Once the land of moose, Mounties and Ferguson Jenkins, the Great White North had 43 players chosen in last week's amateur draft and has more impact players in the majors than ever before. The U.S. and Dominican Republic might not be quaking, but Canada's entry in the inaugural World Baseball Classic, a World Cup--like tournament, in 2006 could have a muscular rotation of Erik Bedard (Orioles), Jeff Francis (Rockies) and Rich Harden (A's); a reliable bullpen backed by Ryan Dempster (Cubs) and Eric Gagne (Dodgers); and a powerful lineup that includes Jason Bay (Pirates), Corey Koskie (Blue Jays), Justin Morneau (Twins) and Larry Walker (Cardinals).
While the residue from Toronto's World Series wins in 1992 and '93 shouldn't be discounted, other factors have contributed to the parade of players across the border: most notably increased scouting and the exposure of youth players to better competition, including Baseball Canada's fall and spring tours to the U.S. and Dominican Republic.

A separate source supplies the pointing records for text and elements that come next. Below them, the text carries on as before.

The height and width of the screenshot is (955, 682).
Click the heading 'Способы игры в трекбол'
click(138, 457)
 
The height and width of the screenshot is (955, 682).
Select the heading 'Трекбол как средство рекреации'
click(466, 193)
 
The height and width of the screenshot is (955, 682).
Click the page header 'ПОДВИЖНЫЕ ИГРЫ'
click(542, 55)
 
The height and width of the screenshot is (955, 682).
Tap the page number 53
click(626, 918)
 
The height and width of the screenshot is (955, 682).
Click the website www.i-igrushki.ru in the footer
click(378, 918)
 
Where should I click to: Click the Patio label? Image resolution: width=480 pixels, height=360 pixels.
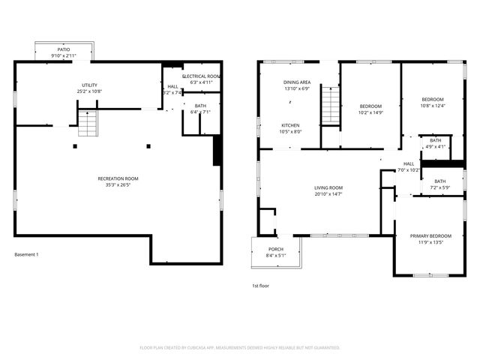pyautogui.click(x=64, y=49)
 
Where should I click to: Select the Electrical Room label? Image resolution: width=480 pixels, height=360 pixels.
pyautogui.click(x=201, y=76)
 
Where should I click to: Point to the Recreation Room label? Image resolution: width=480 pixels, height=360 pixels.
pyautogui.click(x=118, y=178)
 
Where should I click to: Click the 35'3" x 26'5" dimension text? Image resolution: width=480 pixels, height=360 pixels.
pyautogui.click(x=118, y=184)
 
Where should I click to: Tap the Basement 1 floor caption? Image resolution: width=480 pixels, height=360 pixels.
pyautogui.click(x=26, y=254)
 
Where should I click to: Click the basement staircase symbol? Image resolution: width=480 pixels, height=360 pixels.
pyautogui.click(x=88, y=122)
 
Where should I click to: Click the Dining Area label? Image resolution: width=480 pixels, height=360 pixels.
pyautogui.click(x=296, y=82)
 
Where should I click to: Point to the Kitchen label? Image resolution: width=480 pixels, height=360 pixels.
pyautogui.click(x=291, y=125)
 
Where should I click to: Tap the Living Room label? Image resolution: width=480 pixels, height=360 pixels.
pyautogui.click(x=328, y=188)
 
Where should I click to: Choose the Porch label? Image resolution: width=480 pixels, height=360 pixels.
pyautogui.click(x=274, y=250)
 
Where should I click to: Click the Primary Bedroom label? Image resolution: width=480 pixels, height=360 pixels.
pyautogui.click(x=430, y=236)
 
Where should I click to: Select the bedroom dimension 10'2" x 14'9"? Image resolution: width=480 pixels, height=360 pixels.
pyautogui.click(x=370, y=112)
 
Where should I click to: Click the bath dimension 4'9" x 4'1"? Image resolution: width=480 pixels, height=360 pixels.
pyautogui.click(x=436, y=146)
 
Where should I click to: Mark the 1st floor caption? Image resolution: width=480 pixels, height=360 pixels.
pyautogui.click(x=260, y=286)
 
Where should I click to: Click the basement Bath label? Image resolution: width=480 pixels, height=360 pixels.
pyautogui.click(x=200, y=106)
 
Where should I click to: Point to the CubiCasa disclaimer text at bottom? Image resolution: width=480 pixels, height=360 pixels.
pyautogui.click(x=240, y=347)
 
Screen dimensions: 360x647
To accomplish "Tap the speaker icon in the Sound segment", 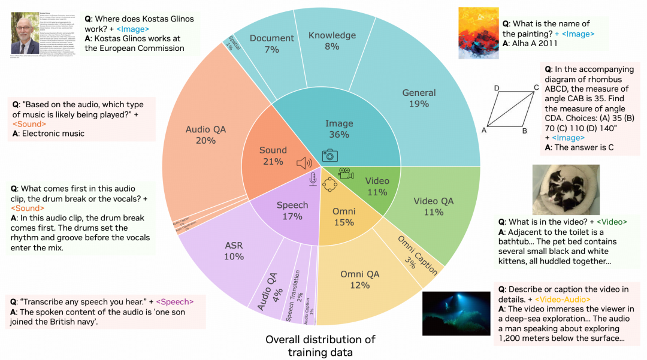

Harden says the play of Canada's premier big leaguers will continue to boost the sport back home, but sometimes even lesser accomplishments can be treasured. When Bob Elliott, author of The Northern Game, walked into the Braves clubhouse in March, infielder Pete Orr approached, making sure Elliott had taken note of what had occurred the previous day when reliever Chris Mears retired Dodgers catcher Russ Martin on a grounder to second. "A Canadian [Mears, from British Columbia], facing a Canadian [Martin, Quebec], who hits it to another Canadian [Orr, Ontario], who throws it to another Canadian [first baseman Scott Thorman, Ontario] for an out," Orr said. "How neat is that?"